The present disclosure provides an interconnect structure. The interconnect structure includes a first connecting line, a second connecting line disposed over the first connecting line, and a connecting via disposed in a dielectric structure between the first connecting line and the second connecting line, and electrically connecting the first connecting line and the second connecting line. The connecting via includes a head portion and a body portion, and a width of the head portion is greater than a width of the body portion.
The present disclosure relates to an interconnect structure and a method for preparing the same, and more particularly, to an interconnect structure including a connecting via and a method for preparing the same.
DISCUSSION OF THE BACKGROUNDIn order to build modern integrated circuits, it is necessary to fabricate millions of active devices such as transistors on a single substrate. These individual devices are electrically connected by means of metal wiring to form circuits. Further, vias are used to electrically connect lower and upper metal wirings. Since active devices invariably require more than one level of interconnect, a multi-level interconnect structure is a key element for ultra large scale integration (ULSI) technology. Moreover, the reliability of the integrated circuits is related to the quality of via plugs.
In a multi-level interconnect structure, it is necessary to pass current from one level of metal wiring to another through via plugs. When the metal design rules are scaled down, the size of the via hole is also reduced, thus increasing an aspect ratio of a via hole in which the via is to be formed.
When the aspect ratio of the via hole is increased, it is difficult to fill the via hole with metal. It is found that metal coverage in the bottom of the via hole is reduced to less than 10% due to the high aspect ratio, and an undercut may be formed. Further, it is found that the via suffers from even lower step coverage at the bottom and corners of the via hole, and thus it may be observed that the via has a discontinuous configuration. It should be realized that a resistance of the via having the undercut or the discontinuous configuration is increased, and the reliability of the interconnect structure and performance of the entire integrated circuit are therefore reduced.

◆ **Source excerpt**:
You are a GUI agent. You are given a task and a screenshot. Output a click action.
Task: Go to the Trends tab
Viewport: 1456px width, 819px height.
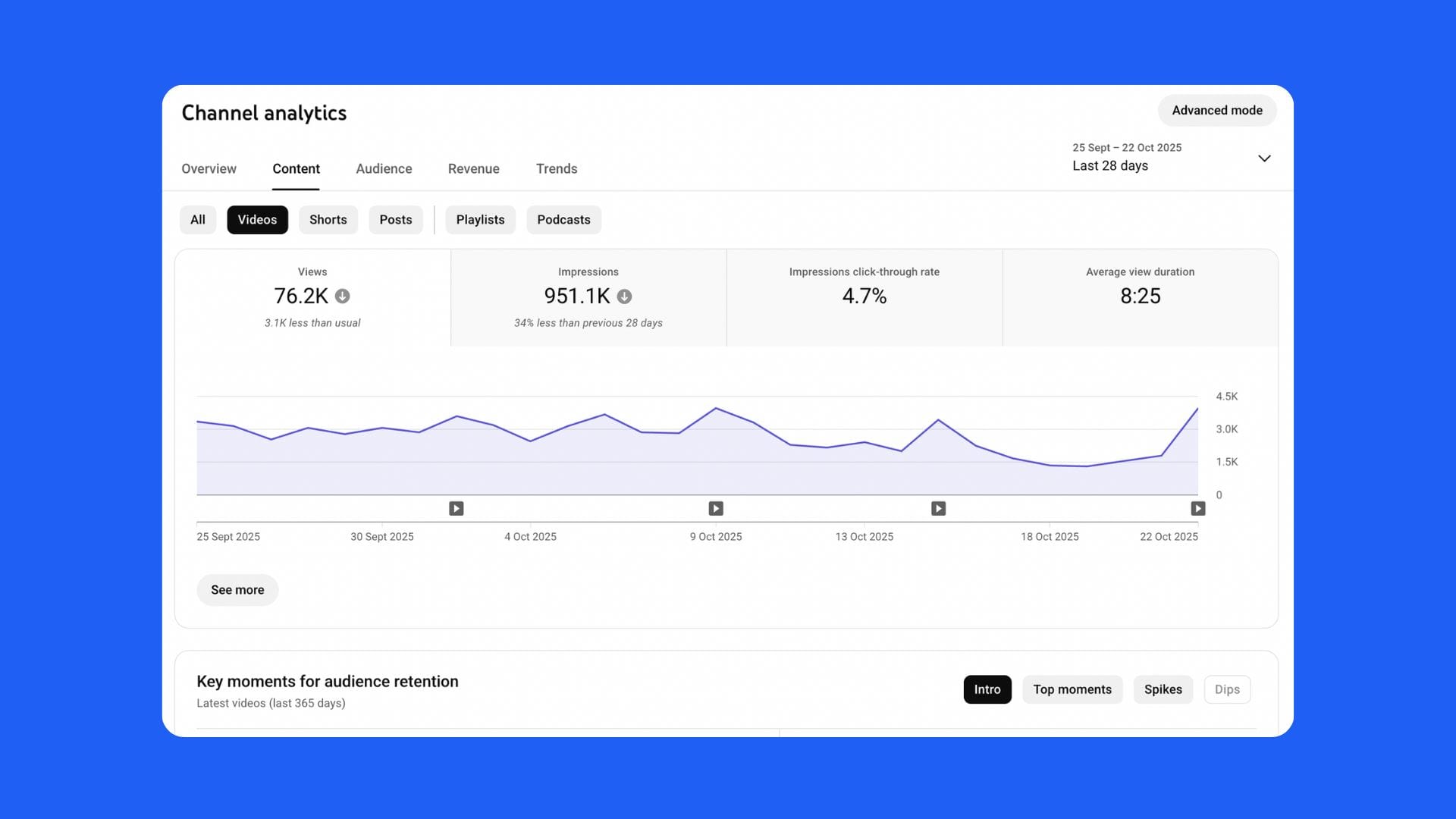557,169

◆ **Task set**:
[1] Retype the interconnect passage word for word, starting with "The present disclosure provides" and going on through "preparing the same.".
[2] According to the interconnect passage, how does the width of the connecting via's head portion compare with the width of its body portion?
[3] Proceed with the interconnect passage, picking up after its last sentence.

◆ **Results for the exercise**:
[1]
The present disclosure provides an interconnect structure. The interconnect structure includes a first connecting line, a second connecting line disposed over the first connecting line, and a connecting via disposed in a dielectric structure between the first connecting line and the second connecting line, and electrically connecting the first connecting line and the second connecting line. The connecting via includes a head portion and a body portion, and a width of the head portion is greater than a width of the body portion.
The present disclosure relates to an interconnect structure and a method for preparing the same, and more particularly, to an interconnect structure including a connecting via and a method for preparing the same.

[2] The head portion is wider than the body portion.

[3]
This Discussion of the Background section is for background information only. The statements in this Discussion of the Background are not an admission that the subject matter disclosed in this section constitutes a prior art to the present disclosure, and no part of this section may be used as an admission that any part of this application, including this Discussion of the Background section, constitutes prior art to the present disclosure.
SUMMARYOne aspect of the present disclosure provides an interconnect structure. The interconnect structure includes a first connecting line, a second connecting line disposed over the first connecting line, and a connecting via disposed in a dielectric structure between the first connecting line and the second connecting line. The connecting via electrically connects the first connecting line to the second connecting line. In some embodiments, the connecting via includes a head portion and a body portion. In some embodiments, a width of the head portion is greater than a width of the body portion.
In some embodiments, the width of the head portion of the connecting via is less than a width of the second connecting line.
In some embodiments, a ratio of the width of the head portion to the width of the body portion is less than approximately 3.
In some embodiments, the dielectric structure includes a multilayer structure.
In some embodiments, the dielectric structure includes two first dielectric layers and a second dielectric layer disposed between the two first dielectric layers. In some embodiments, an etching rate of the second dielectric layer is different from an etching rate of the two first dielectric layers.
In some embodiments, a height of the head portion of the connecting via is equal to a height of the body portion of the connecting via. In some embodiments, the height of the head portion of the connecting via is greater than the height of the body portion of the connecting via.
In some embodiments, the head portion and the body portion are monolithic.
One aspect of the present disclosure provides a method for preparing an interconnect structure. The method includes the following steps. A first dielectric structure is provided over a first connecting line. A first via opening is formed in the first dielectric structure. A second via opening is formed over and coupled to the first via opening. A connecting via is formed in the first via opening and the second via opening. A second connecting line is formed over the connecting via.
In some embodiments, the first connecting line is exposed through a bottom of the first via opening.
In some embodiments, the first dielectric structure is exposed through a bottom of the first via opening.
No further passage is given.